──────── DATA RECORDS

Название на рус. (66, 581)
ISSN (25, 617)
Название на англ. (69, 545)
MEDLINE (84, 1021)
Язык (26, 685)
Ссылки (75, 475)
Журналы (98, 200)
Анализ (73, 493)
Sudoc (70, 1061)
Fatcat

────────────────

The data are to be transcribed in full, exactly as given.

Название на рус. (66, 581)
ISSN (25, 617)
Название на англ. (69, 545)
MEDLINE (84, 1021)
Язык (26, 685)
Ссылки (75, 475)
Журналы (98, 200)
Анализ (73, 493)
Sudoc (70, 1061)
Fatcat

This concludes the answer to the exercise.